[Stored data]

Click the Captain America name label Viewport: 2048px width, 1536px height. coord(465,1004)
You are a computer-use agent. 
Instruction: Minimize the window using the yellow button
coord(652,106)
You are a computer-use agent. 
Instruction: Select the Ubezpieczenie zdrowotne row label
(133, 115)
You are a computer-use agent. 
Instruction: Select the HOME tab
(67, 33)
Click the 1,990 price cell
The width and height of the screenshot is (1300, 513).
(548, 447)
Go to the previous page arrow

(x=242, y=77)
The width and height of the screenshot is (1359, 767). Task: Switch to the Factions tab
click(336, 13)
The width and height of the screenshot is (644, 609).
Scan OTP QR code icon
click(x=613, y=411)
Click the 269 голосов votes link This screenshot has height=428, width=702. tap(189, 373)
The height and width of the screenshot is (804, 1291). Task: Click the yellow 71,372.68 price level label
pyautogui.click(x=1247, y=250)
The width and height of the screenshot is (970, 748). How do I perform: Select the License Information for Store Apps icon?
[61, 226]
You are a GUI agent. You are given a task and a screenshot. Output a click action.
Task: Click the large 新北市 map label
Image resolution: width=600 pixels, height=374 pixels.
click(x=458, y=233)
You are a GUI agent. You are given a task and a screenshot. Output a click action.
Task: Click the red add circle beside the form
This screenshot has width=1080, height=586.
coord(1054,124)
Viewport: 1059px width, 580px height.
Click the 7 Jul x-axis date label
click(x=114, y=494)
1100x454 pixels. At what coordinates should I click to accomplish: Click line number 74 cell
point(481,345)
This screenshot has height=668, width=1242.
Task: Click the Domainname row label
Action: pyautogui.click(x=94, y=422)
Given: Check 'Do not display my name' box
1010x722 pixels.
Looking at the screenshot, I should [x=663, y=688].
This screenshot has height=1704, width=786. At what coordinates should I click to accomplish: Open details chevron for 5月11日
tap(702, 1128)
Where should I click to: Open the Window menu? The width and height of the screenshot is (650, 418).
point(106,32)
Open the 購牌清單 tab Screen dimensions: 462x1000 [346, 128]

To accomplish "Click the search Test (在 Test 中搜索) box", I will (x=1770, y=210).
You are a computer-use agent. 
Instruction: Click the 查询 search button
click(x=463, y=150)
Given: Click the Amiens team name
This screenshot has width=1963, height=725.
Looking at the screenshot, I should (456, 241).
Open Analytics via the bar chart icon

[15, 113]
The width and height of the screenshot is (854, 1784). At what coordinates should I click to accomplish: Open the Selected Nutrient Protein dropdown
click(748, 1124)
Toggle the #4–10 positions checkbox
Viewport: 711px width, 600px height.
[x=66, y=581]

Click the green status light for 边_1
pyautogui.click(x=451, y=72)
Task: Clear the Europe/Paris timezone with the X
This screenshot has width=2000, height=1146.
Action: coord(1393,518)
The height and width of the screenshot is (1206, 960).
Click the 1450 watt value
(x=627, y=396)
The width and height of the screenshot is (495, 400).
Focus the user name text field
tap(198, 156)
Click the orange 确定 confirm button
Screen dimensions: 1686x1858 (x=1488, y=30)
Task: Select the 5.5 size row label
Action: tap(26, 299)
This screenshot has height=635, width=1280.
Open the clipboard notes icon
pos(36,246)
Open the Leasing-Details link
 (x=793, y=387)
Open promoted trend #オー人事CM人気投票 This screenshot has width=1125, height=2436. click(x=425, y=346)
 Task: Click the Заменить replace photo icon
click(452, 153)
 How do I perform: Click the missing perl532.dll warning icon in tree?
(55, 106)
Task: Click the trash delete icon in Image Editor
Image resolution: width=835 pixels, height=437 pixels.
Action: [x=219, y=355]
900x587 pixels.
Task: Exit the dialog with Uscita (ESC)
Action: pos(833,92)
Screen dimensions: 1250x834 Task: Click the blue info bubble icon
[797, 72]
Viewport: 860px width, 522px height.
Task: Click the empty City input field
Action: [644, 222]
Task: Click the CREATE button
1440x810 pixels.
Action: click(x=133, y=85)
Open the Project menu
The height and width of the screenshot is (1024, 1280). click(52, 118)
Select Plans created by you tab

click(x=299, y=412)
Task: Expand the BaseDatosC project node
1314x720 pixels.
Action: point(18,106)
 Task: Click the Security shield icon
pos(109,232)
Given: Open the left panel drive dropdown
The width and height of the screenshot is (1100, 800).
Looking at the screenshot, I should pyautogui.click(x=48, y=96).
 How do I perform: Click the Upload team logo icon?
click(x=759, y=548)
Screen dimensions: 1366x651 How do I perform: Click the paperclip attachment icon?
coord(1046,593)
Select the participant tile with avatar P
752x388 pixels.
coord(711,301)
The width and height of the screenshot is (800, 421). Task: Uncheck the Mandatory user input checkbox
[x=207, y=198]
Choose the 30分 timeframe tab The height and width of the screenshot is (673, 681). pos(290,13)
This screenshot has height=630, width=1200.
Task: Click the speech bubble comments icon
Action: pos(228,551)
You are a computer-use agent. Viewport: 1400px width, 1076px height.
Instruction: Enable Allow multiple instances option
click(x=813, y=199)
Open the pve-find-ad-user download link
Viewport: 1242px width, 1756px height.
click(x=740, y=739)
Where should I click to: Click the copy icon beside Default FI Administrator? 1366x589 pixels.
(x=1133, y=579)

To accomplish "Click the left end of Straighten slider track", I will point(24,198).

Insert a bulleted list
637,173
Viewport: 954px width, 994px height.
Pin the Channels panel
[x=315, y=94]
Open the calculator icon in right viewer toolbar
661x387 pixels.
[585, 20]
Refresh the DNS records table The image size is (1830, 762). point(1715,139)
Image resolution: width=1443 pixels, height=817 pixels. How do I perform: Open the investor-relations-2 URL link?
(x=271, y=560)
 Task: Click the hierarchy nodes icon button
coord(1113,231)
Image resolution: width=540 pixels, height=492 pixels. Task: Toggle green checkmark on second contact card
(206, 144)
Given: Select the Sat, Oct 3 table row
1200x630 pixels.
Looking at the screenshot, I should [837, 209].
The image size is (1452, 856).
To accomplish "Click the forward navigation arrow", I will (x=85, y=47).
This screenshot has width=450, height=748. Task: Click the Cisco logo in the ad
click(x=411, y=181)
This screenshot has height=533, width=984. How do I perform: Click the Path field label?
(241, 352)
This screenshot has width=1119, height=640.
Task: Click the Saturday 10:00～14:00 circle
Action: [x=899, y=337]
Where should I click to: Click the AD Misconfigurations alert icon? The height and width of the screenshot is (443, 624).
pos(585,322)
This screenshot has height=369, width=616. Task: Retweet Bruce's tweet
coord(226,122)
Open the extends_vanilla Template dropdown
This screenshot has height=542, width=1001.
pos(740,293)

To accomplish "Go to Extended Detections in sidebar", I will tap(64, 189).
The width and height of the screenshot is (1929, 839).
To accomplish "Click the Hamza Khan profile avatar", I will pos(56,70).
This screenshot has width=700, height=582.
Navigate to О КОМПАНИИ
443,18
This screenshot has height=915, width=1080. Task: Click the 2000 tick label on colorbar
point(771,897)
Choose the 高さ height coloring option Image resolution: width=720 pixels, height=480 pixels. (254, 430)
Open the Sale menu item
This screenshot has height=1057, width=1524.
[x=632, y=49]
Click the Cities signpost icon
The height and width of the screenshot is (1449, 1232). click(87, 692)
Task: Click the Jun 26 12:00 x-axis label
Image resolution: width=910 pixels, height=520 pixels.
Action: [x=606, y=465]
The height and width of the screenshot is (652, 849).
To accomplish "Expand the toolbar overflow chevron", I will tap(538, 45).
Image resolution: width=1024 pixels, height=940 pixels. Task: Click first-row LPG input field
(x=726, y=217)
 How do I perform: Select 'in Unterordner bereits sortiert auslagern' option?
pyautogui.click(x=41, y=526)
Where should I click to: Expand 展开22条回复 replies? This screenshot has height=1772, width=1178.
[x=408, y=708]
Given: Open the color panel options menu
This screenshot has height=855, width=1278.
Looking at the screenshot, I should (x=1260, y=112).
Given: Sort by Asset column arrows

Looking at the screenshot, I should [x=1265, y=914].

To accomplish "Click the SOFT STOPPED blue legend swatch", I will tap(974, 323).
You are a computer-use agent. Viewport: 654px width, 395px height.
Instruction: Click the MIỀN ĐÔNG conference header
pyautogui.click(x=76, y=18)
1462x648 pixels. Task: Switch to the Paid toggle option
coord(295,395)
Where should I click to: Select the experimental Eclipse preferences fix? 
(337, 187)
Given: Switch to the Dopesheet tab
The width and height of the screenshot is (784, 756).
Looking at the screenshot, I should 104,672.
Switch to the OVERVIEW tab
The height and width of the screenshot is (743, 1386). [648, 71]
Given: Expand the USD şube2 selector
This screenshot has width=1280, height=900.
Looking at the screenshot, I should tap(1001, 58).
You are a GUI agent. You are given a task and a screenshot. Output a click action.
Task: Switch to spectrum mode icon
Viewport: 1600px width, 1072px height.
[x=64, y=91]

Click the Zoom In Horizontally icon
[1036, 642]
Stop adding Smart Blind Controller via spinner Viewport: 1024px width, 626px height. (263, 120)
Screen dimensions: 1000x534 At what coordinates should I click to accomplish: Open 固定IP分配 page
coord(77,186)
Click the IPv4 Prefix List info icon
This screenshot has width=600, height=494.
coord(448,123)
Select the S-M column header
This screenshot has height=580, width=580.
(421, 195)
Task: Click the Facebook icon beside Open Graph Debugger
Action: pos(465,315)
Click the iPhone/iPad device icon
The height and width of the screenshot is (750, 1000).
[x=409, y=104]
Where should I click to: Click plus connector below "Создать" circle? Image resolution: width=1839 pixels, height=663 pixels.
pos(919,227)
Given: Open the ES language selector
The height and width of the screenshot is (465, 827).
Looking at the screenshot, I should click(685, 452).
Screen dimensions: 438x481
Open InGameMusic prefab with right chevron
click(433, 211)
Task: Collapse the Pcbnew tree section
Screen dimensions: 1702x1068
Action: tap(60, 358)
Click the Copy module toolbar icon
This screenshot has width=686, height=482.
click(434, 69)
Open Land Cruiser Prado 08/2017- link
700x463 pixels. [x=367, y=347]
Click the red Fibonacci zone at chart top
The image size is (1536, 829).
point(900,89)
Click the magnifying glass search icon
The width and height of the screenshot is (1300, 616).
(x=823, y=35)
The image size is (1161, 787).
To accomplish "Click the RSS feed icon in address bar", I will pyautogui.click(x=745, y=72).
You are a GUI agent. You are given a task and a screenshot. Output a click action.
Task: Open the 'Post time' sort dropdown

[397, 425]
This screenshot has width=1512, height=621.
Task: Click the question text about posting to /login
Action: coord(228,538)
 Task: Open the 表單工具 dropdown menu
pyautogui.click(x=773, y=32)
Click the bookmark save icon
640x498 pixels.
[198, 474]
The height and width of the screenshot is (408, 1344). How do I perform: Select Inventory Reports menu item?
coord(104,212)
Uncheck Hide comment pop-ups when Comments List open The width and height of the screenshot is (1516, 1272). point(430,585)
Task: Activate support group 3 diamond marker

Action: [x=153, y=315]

_What you are asked to do_.
Transcribe verbatim. Cover the lines from the first line of the entries above to the line containing "Click the 269", inclusive.

_Worked solution_.
Click the Captain America name label Viewport: 2048px width, 1536px height. coord(465,1004)
You are a computer-use agent. 
Instruction: Minimize the window using the yellow button
coord(652,106)
You are a computer-use agent. 
Instruction: Select the Ubezpieczenie zdrowotne row label
(133, 115)
You are a computer-use agent. 
Instruction: Select the HOME tab
(67, 33)
Click the 1,990 price cell
The width and height of the screenshot is (1300, 513).
(548, 447)
Go to the previous page arrow

(x=242, y=77)
The width and height of the screenshot is (1359, 767). Task: Switch to the Factions tab
click(336, 13)
The width and height of the screenshot is (644, 609).
Scan OTP QR code icon
click(x=613, y=411)
Click the 269 голосов votes link This screenshot has height=428, width=702. tap(189, 373)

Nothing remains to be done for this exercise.